Ensuring that children are healthy and reach proper milestones in their physical development is the concern of many parents. Whether a child is held back due to injury, illness or other medical complications, it is the role of a pediatric physical therapist to restore the child’s ability to move and function and help them reach their full developmental potential.
Children of all ages and backgrounds may see a physical therapist at some point for a wide variety of conditions. A key concept in pediatric physical therapy is age appropriate development, or what a child should be able to accomplish physically at certain age. When a child falls behind these milestones, it becomes the therapist’s primary job to help them catch up.
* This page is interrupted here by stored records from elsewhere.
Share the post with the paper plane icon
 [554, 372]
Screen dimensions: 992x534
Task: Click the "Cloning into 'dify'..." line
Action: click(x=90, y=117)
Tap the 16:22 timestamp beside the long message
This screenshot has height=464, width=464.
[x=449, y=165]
This is accomplished by facilitating proper motor skills and independence.
The ability to perform and move properly is tremendously important not just for a child’s physical well-being but also for their social and emotional health. Few things are more troubling for a school-aged child than knowing they cannot look and act like other children their age. Providing physical therapy to children doesn’t just help them overcome difficulties with their bodies, it instills in them the mental confidence they need to be successful. A pediatric physical therapist may often become part therapist, part coach and part counselor for children as they overcome the emotional hardship that often accompanies physical difficulty or injury.
A pediatric physical therapist is also important in bringing families together. Support from parents and siblings is just as vital to a child’s recovery and success as the actual therapy. The therapist helps educate parents and family members so that even outside of therapy sessions they are able to help and support the child in daily life.